• **EXERCISE DESCRIPTION**: Copy the following rows word for word, including the coordinates given with them.

• **LISTED RECORDS**:
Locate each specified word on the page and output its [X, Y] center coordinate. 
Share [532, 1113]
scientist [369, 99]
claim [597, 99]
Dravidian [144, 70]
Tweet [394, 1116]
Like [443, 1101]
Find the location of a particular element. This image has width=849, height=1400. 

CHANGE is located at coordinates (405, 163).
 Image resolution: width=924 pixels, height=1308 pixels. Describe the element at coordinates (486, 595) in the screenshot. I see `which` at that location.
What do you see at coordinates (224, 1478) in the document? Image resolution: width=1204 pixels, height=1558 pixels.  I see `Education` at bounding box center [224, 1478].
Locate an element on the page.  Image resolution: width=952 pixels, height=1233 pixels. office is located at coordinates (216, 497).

• **EXERCISE SOLUTION**:
Locate each specified word on the page and output its [X, Y] center coordinate. 
Share [532, 1113]
scientist [369, 99]
claim [597, 99]
Dravidian [144, 70]
Tweet [394, 1116]
Like [443, 1101]
Find the location of a particular element. This image has width=849, height=1400. 

CHANGE is located at coordinates (405, 163).
 Image resolution: width=924 pixels, height=1308 pixels. Describe the element at coordinates (486, 595) in the screenshot. I see `which` at that location.
What do you see at coordinates (224, 1478) in the document? Image resolution: width=1204 pixels, height=1558 pixels.  I see `Education` at bounding box center [224, 1478].
Locate an element on the page.  Image resolution: width=952 pixels, height=1233 pixels. office is located at coordinates (216, 497).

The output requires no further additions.